Published work is of public interest. It is well settled that fair criticism or comment on matters of public interest is not actionable in the absence of "malice," i. e., bad faith or a bad motive. This defense covers statements which are neither false[3] nor demonstrably true. In other words it covers statements of opinion, e. g. that a book is worthless, harmful to a good cause, or helpful to a bad one. Criticism of a published work usually implies criticism of its author or publisher. Though his private character is no more subject to attack than another's, the qualities which he has shown by what he has published are open to such analysis and comment as an honest and intelligent man might make.[4]

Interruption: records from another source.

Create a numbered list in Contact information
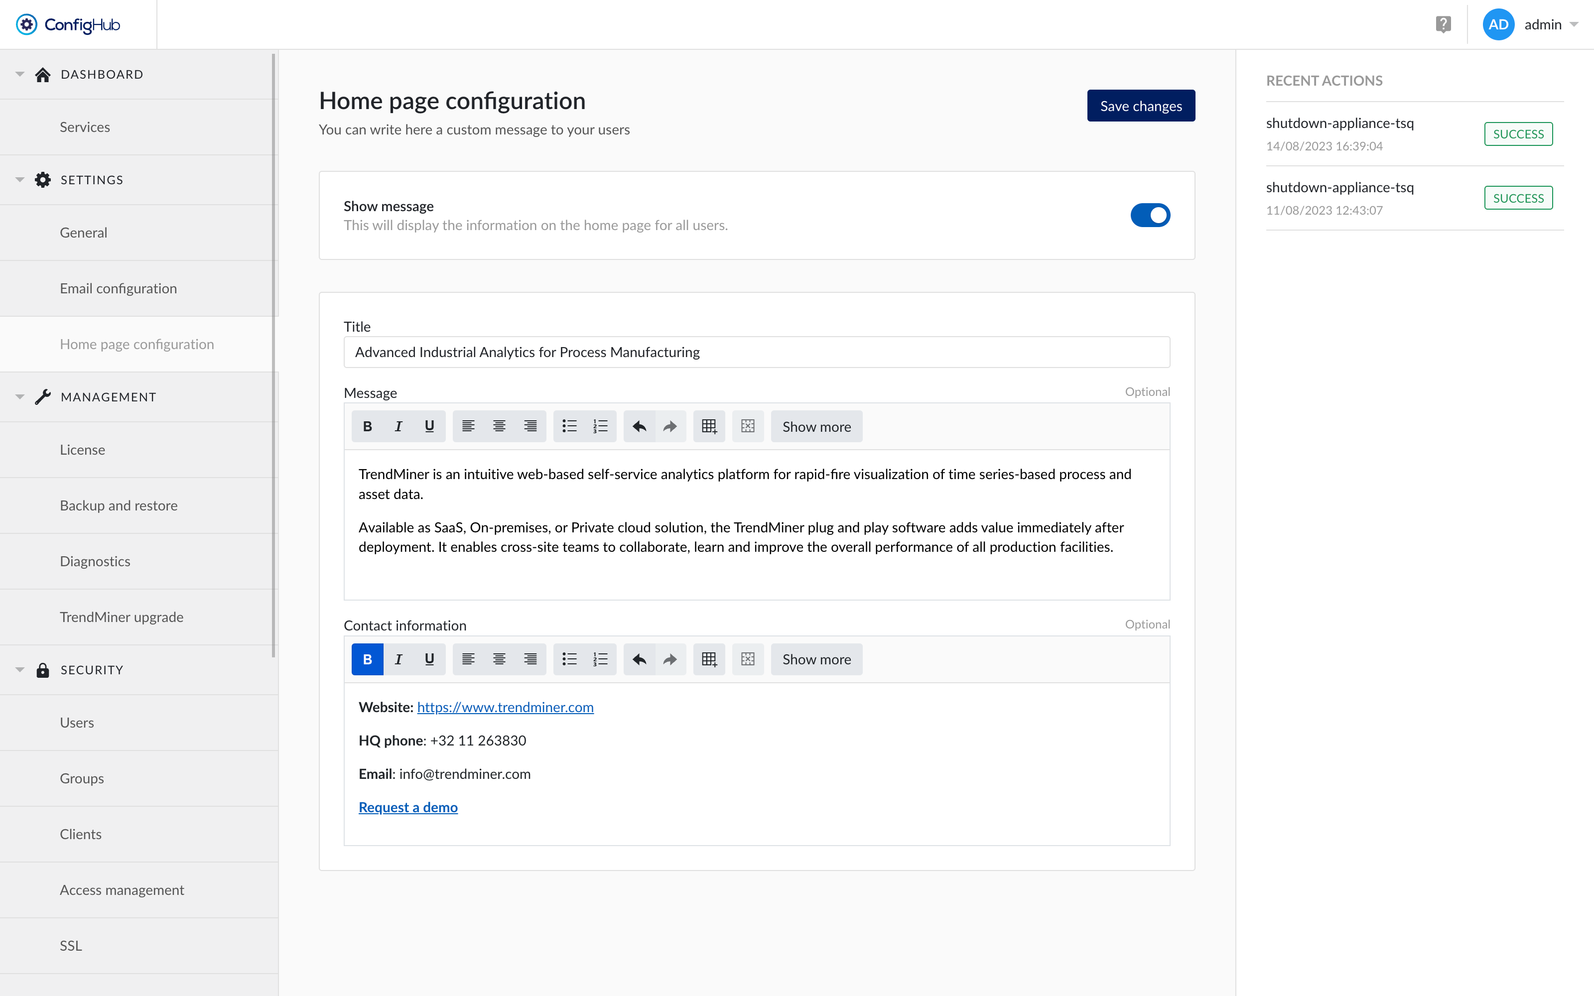The width and height of the screenshot is (1594, 996). coord(600,659)
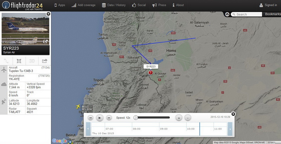The image size is (281, 144).
Task: Collapse the search bar with chevron-up button
Action: tap(227, 14)
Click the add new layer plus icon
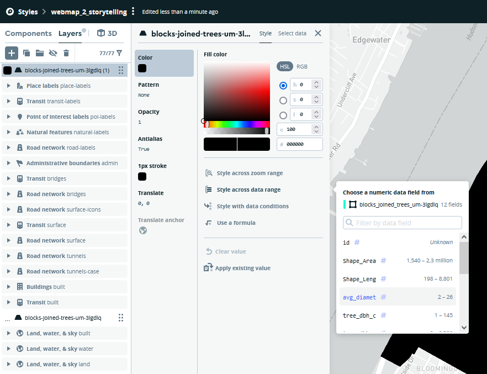The image size is (487, 374). coord(12,53)
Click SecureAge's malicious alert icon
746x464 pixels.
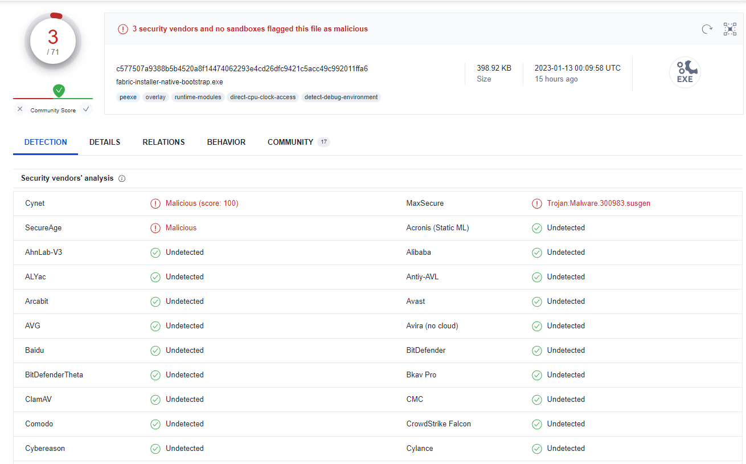155,227
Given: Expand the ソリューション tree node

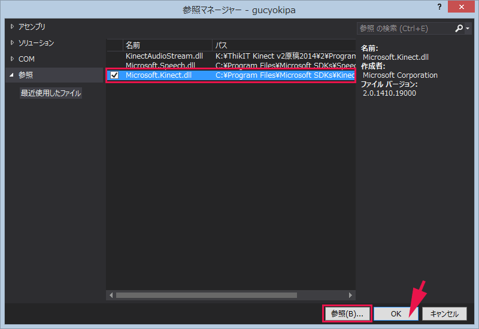Looking at the screenshot, I should coord(12,42).
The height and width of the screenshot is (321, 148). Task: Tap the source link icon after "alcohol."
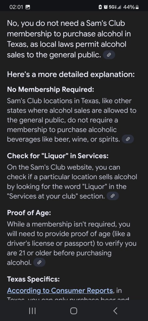tap(39, 262)
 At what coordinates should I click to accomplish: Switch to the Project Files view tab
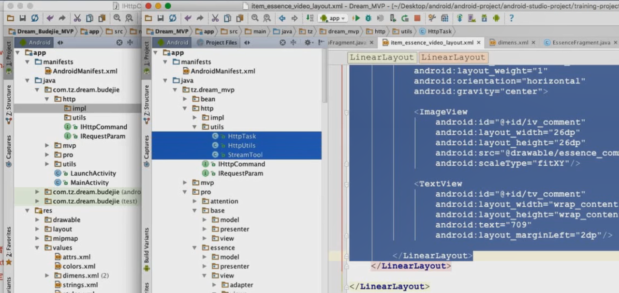[x=217, y=43]
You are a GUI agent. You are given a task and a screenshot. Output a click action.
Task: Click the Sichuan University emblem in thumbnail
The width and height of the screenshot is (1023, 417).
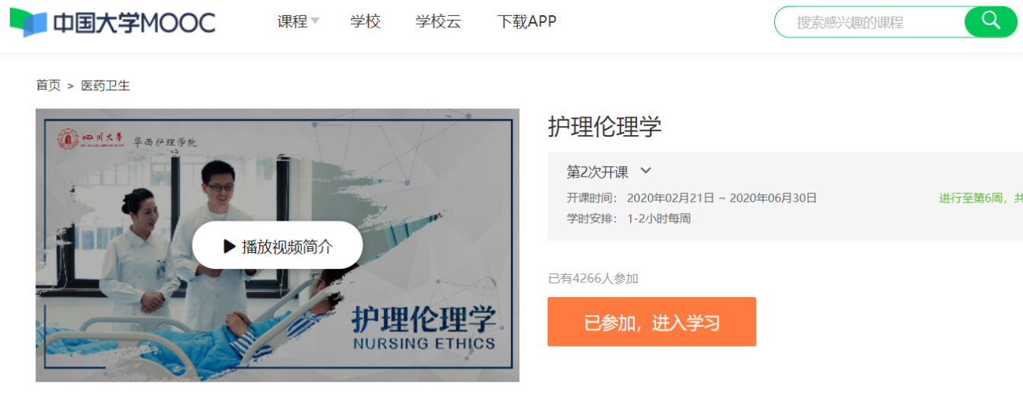[68, 140]
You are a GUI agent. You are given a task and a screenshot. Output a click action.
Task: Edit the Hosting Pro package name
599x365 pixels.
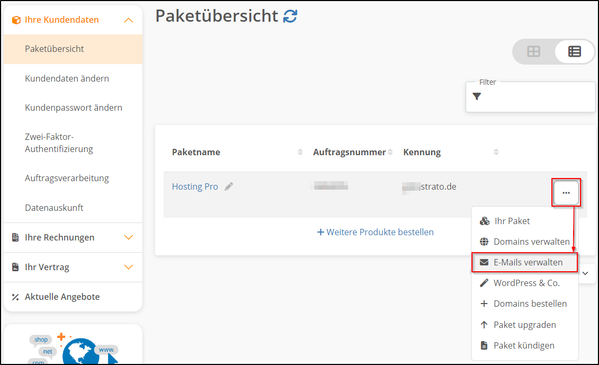pyautogui.click(x=229, y=186)
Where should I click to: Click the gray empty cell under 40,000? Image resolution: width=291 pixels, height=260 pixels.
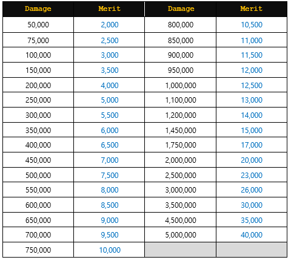click(252, 250)
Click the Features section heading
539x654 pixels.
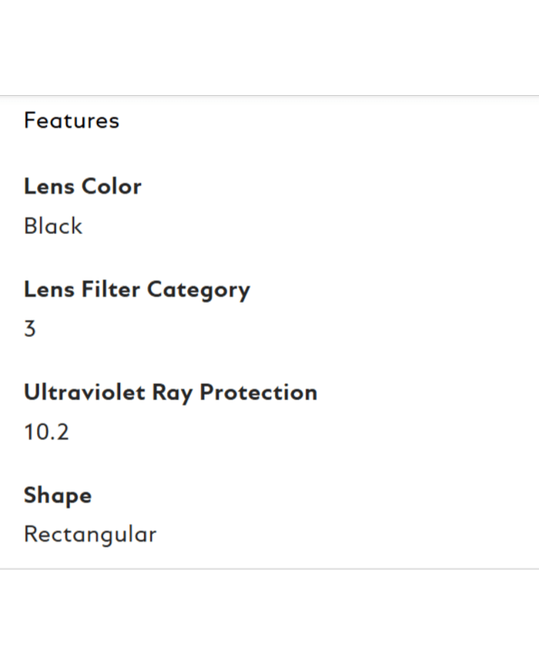pyautogui.click(x=72, y=121)
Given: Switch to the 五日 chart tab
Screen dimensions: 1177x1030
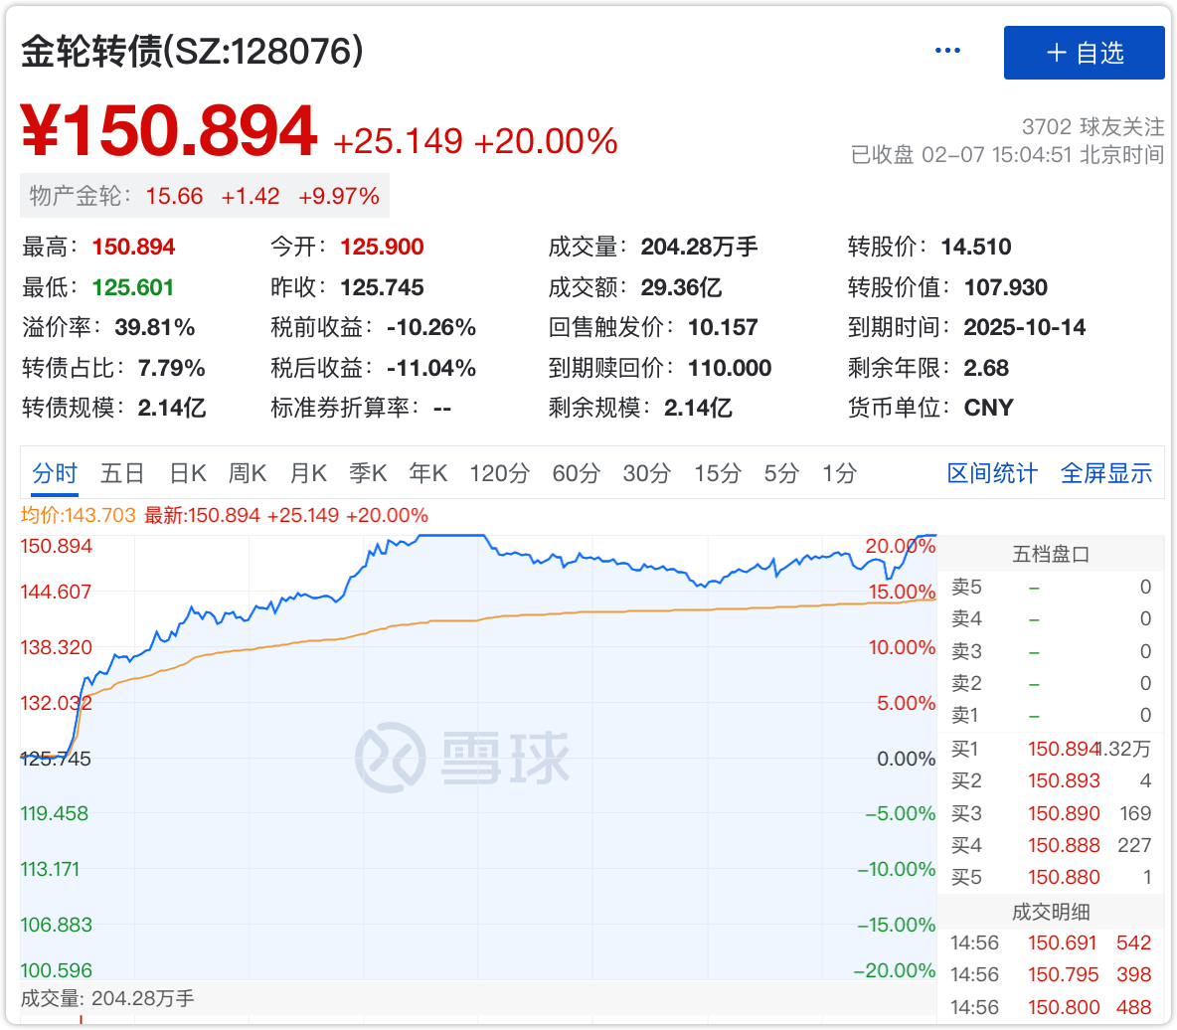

Appellee's language did not exceed these limits. The complaint does not charge that he used it in bad faith or with a bad motive. When "malice" is necessary to liability for defamation, the defendant is not required to allege and prove its absence; the plaintiff is required to allege[5] and prove[6] its presence. It follows that the complaint was rightly dismissed.

Affirmed.

NOTES

[1] Italics supplied.

[2] The statement in appellant's brief that the quotations are incorrect is contradicted not only by the complaint but by the admission of appellant's counsel in open court.

[3] Washington Times Co. v. Bonner, 66 App.D.C. 280, 86 F.2d 836, 111 A.L.R. 393.

[4] Am.Law Inst., Restatement of the Law of Torts, ยงยง 606, 609.

[5] Fletcher v. Evening Star Newspaper Co., 72 App.D.C. 303, 306, 114 F.2d 582. Cf. Glass v. Ickes, 73 App.D.C. 3, 117 F.2d 273, 276, 132 A.L.R. 1328.

[6] White v. Nicholls, 44 U.S. 266, 3 How. 266, 291, 11 L. Ed. 591; Brice v. Curtis, 38 App.D.C. 304; Ashford v. Evening Star Newspaper Co., 41 App. D.C. 395, 405; National Disabled Soldiers' League v. Haan, 55 App.D.C. 243, 248, 4 F.2d 436.